> INSTRUCTIONS TO FOLLOW: Using the passage on TLB manipulation below, explain in one to three sentences why the data TLB ends up with no entry for the normal mapping.

First the Instruction and data TLB caches are invalidated using the INVLPG instruction. This cleans out the TLB entry for the code page. The page table entry is then made ring 3 accessible (user bit set). A private mapping to the physical page is created, i.e. another virtual page which maps to the same physical page is created. This private mapping is used to write a RET instruction to the code page. This RET is called using the normal mapping. It immediately causes a return to the next instruction after the call, and at the same time has also loaded the instruction TLB with an entry corresponding the normal mapping, which is user mode accessible. The private mapping is used to replace the RET with the original contents. Since we have used the private mapping for inserting/removing the RET, there is no entry in the data TLB corresponding to the normal mapping, only the private mapping is cached (in the data TLB). The page table entry now has its user/supervisor bit cleared (ring 3 not accessible). Now control is transferred to the level 3 code.

> INFORMATION PROVIDED:
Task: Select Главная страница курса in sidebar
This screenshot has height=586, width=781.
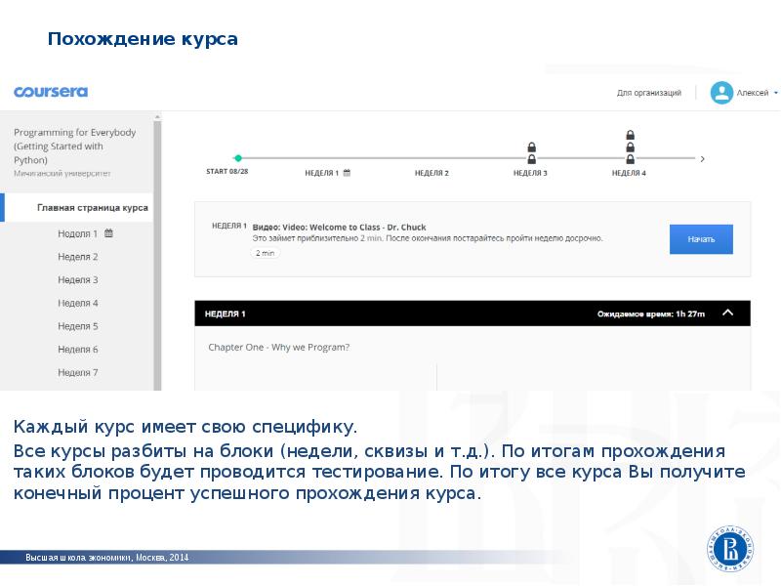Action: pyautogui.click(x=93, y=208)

---

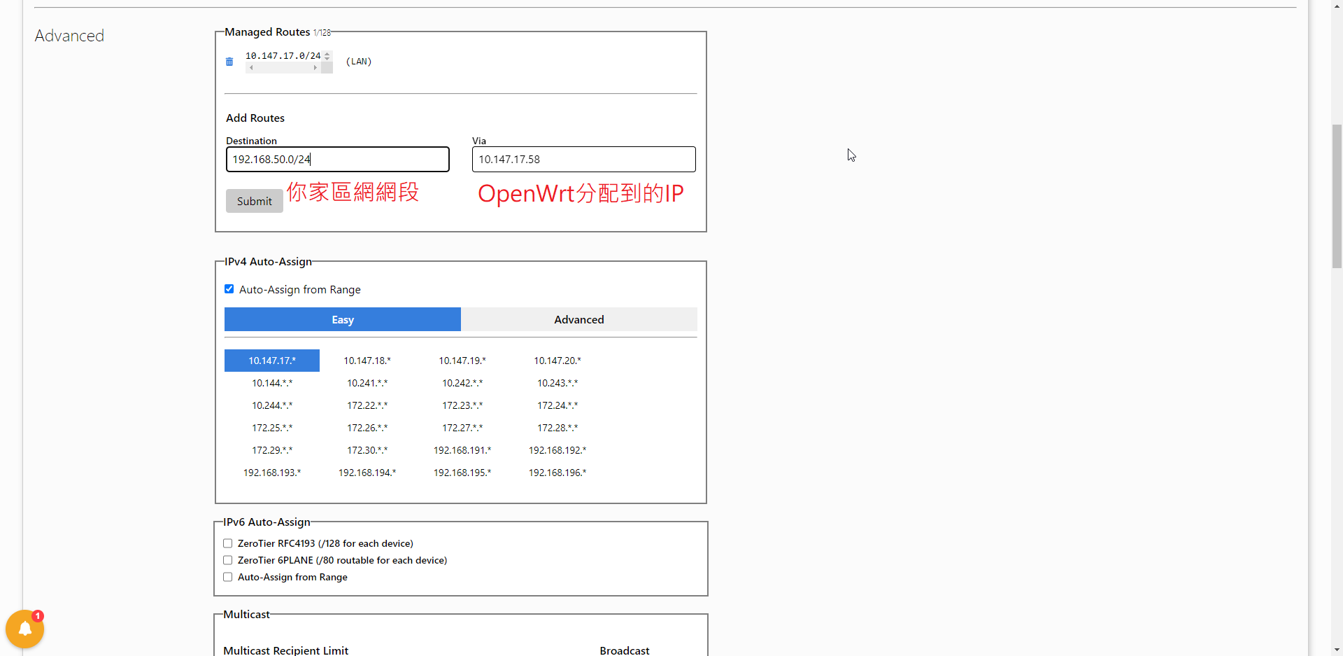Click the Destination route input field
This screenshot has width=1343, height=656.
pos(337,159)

> SOLUTION FOR THIS PROBLEM: The RET was written into the code page and later replaced with the original contents only through the private mapping, so only the private mapping was cached in the data TLB. The normal mapping was used only to call the RET, which loaded the instruction TLB with a user-mode-accessible entry.